Records of text and element pointing:
== == ==

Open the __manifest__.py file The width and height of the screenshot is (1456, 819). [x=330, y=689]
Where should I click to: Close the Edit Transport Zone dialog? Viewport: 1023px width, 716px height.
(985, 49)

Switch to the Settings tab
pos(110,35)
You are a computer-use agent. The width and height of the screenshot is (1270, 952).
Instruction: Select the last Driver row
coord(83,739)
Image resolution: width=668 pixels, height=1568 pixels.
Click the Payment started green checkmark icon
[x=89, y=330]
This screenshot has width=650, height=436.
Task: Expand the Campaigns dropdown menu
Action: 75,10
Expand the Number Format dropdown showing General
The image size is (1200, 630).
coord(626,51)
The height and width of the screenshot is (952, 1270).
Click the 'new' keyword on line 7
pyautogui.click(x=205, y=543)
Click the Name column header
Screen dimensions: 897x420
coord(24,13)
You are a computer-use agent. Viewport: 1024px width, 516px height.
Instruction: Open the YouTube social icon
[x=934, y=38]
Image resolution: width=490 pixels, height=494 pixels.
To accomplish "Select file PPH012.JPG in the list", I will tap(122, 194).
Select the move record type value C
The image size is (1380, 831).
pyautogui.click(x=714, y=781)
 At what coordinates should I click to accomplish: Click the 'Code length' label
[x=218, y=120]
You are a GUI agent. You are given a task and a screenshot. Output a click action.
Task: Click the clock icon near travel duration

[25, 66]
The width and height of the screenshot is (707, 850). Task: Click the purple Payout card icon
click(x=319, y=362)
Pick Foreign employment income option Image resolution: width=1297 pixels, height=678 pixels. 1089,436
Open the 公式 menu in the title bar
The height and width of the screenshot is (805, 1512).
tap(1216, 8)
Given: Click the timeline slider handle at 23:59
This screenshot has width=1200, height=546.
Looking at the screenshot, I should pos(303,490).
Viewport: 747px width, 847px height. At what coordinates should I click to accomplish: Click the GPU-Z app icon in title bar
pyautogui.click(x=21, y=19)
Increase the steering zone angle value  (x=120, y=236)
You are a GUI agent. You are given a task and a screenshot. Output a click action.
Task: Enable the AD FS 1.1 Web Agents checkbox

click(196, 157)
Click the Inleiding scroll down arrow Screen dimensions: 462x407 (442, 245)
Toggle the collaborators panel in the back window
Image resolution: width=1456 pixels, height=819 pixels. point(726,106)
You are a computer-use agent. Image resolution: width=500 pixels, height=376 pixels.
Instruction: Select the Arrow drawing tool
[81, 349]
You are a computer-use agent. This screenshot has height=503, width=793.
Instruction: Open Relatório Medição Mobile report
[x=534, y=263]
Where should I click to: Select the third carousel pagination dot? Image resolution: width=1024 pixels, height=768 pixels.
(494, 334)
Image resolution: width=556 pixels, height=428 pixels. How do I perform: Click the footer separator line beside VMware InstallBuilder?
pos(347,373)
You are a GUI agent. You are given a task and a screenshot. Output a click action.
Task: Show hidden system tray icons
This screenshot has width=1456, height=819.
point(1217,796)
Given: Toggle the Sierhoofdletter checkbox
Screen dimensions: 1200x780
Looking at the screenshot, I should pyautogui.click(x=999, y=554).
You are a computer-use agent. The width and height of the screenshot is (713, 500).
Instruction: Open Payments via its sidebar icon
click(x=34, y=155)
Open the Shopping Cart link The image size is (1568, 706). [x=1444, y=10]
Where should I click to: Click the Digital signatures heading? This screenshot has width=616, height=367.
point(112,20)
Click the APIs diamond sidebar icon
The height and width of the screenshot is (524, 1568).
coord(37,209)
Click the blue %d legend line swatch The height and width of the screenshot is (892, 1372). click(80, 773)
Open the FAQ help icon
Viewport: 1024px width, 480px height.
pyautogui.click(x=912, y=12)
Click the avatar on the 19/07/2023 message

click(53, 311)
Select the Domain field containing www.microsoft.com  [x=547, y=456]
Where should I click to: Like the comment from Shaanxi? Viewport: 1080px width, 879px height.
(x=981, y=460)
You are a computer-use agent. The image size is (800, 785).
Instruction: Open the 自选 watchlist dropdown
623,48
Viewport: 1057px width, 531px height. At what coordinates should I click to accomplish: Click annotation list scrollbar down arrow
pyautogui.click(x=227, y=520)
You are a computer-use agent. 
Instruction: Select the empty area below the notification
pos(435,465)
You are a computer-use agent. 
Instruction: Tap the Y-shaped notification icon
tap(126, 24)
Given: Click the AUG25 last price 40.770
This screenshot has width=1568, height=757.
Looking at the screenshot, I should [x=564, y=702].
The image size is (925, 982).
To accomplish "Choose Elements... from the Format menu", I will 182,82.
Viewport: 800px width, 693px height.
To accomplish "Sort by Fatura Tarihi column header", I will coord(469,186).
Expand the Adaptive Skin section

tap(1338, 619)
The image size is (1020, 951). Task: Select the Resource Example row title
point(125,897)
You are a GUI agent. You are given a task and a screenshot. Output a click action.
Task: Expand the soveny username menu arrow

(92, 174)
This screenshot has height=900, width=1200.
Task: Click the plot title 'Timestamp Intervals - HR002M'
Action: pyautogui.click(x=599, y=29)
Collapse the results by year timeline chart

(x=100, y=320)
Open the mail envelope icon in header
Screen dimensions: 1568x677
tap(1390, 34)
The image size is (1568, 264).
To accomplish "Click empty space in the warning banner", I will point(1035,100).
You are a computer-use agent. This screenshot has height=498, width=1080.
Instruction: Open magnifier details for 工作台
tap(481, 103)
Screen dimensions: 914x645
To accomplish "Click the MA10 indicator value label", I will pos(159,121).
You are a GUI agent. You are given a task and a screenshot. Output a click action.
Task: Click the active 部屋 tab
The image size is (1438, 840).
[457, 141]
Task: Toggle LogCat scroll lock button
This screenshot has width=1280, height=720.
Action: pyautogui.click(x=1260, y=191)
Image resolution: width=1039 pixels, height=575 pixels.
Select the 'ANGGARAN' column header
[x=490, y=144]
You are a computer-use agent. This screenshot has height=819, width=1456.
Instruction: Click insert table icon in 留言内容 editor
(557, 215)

== == ==

__Written problem__:
Copy all of the records above again, line for line and unchanged.

__Task output__:
Open the __manifest__.py file The width and height of the screenshot is (1456, 819). [x=330, y=689]
Where should I click to: Close the Edit Transport Zone dialog? Viewport: 1023px width, 716px height.
(985, 49)

Switch to the Settings tab
pos(110,35)
You are a computer-use agent. The width and height of the screenshot is (1270, 952).
Instruction: Select the last Driver row
coord(83,739)
Image resolution: width=668 pixels, height=1568 pixels.
Click the Payment started green checkmark icon
[x=89, y=330]
This screenshot has width=650, height=436.
Task: Expand the Campaigns dropdown menu
Action: 75,10
Expand the Number Format dropdown showing General
The image size is (1200, 630).
coord(626,51)
The height and width of the screenshot is (952, 1270).
Click the 'new' keyword on line 7
pyautogui.click(x=205, y=543)
Click the Name column header
Screen dimensions: 897x420
coord(24,13)
You are a computer-use agent. Viewport: 1024px width, 516px height.
Instruction: Open the YouTube social icon
[x=934, y=38]
Image resolution: width=490 pixels, height=494 pixels.
To accomplish "Select file PPH012.JPG in the list", I will tap(122, 194).
Select the move record type value C
The image size is (1380, 831).
pyautogui.click(x=714, y=781)
 At what coordinates should I click to accomplish: Click the 'Code length' label
[x=218, y=120]
You are a GUI agent. You are given a task and a screenshot. Output a click action.
Task: Click the clock icon near travel duration

[25, 66]
The width and height of the screenshot is (707, 850). Task: Click the purple Payout card icon
click(x=319, y=362)
Pick Foreign employment income option Image resolution: width=1297 pixels, height=678 pixels. 1089,436
Open the 公式 menu in the title bar
The height and width of the screenshot is (805, 1512).
tap(1216, 8)
Given: Click the timeline slider handle at 23:59
This screenshot has width=1200, height=546.
Looking at the screenshot, I should pos(303,490).
Viewport: 747px width, 847px height. At what coordinates should I click to accomplish: Click the GPU-Z app icon in title bar
pyautogui.click(x=21, y=19)
Increase the steering zone angle value  (x=120, y=236)
You are a GUI agent. You are given a task and a screenshot. Output a click action.
Task: Enable the AD FS 1.1 Web Agents checkbox

click(196, 157)
Click the Inleiding scroll down arrow Screen dimensions: 462x407 (442, 245)
Toggle the collaborators panel in the back window
Image resolution: width=1456 pixels, height=819 pixels. point(726,106)
You are a computer-use agent. Image resolution: width=500 pixels, height=376 pixels.
Instruction: Select the Arrow drawing tool
[81, 349]
You are a computer-use agent. This screenshot has height=503, width=793.
Instruction: Open Relatório Medição Mobile report
[x=534, y=263]
Where should I click to: Select the third carousel pagination dot? Image resolution: width=1024 pixels, height=768 pixels.
(494, 334)
Image resolution: width=556 pixels, height=428 pixels. How do I perform: Click the footer separator line beside VMware InstallBuilder?
pos(347,373)
You are a GUI agent. You are given a task and a screenshot. Output a click action.
Task: Show hidden system tray icons
This screenshot has width=1456, height=819.
point(1217,796)
Given: Toggle the Sierhoofdletter checkbox
Screen dimensions: 1200x780
Looking at the screenshot, I should pyautogui.click(x=999, y=554).
You are a computer-use agent. The width and height of the screenshot is (713, 500).
Instruction: Open Payments via its sidebar icon
click(x=34, y=155)
Open the Shopping Cart link The image size is (1568, 706). [x=1444, y=10]
Where should I click to: Click the Digital signatures heading? This screenshot has width=616, height=367.
point(112,20)
Click the APIs diamond sidebar icon
The height and width of the screenshot is (524, 1568).
coord(37,209)
Click the blue %d legend line swatch The height and width of the screenshot is (892, 1372). click(80, 773)
Open the FAQ help icon
Viewport: 1024px width, 480px height.
pyautogui.click(x=912, y=12)
Click the avatar on the 19/07/2023 message

click(53, 311)
Select the Domain field containing www.microsoft.com  [x=547, y=456]
Where should I click to: Like the comment from Shaanxi? Viewport: 1080px width, 879px height.
(x=981, y=460)
You are a computer-use agent. The image size is (800, 785).
Instruction: Open the 自选 watchlist dropdown
623,48
Viewport: 1057px width, 531px height. At what coordinates should I click to accomplish: Click annotation list scrollbar down arrow
pyautogui.click(x=227, y=520)
You are a computer-use agent. 
Instruction: Select the empty area below the notification
pos(435,465)
You are a computer-use agent. 
Instruction: Tap the Y-shaped notification icon
tap(126, 24)
Given: Click the AUG25 last price 40.770
This screenshot has width=1568, height=757.
Looking at the screenshot, I should [x=564, y=702].
The image size is (925, 982).
To accomplish "Choose Elements... from the Format menu", I will 182,82.
Viewport: 800px width, 693px height.
To accomplish "Sort by Fatura Tarihi column header", I will coord(469,186).
Expand the Adaptive Skin section

tap(1338, 619)
The image size is (1020, 951). Task: Select the Resource Example row title
point(125,897)
You are a GUI agent. You are given a task and a screenshot. Output a click action.
Task: Expand the soveny username menu arrow

(92, 174)
This screenshot has height=900, width=1200.
Task: Click the plot title 'Timestamp Intervals - HR002M'
Action: pyautogui.click(x=599, y=29)
Collapse the results by year timeline chart

(x=100, y=320)
Open the mail envelope icon in header
Screen dimensions: 1568x677
tap(1390, 34)
The image size is (1568, 264).
To accomplish "Click empty space in the warning banner", I will point(1035,100).
You are a computer-use agent. This screenshot has height=498, width=1080.
Instruction: Open magnifier details for 工作台
tap(481, 103)
Screen dimensions: 914x645
To accomplish "Click the MA10 indicator value label", I will pos(159,121).
You are a GUI agent. You are given a task and a screenshot. Output a click action.
Task: Click the active 部屋 tab
The image size is (1438, 840).
[457, 141]
Task: Toggle LogCat scroll lock button
This screenshot has width=1280, height=720.
Action: pyautogui.click(x=1260, y=191)
Image resolution: width=1039 pixels, height=575 pixels.
Select the 'ANGGARAN' column header
[x=490, y=144]
You are a computer-use agent. This screenshot has height=819, width=1456.
Instruction: Click insert table icon in 留言内容 editor
(557, 215)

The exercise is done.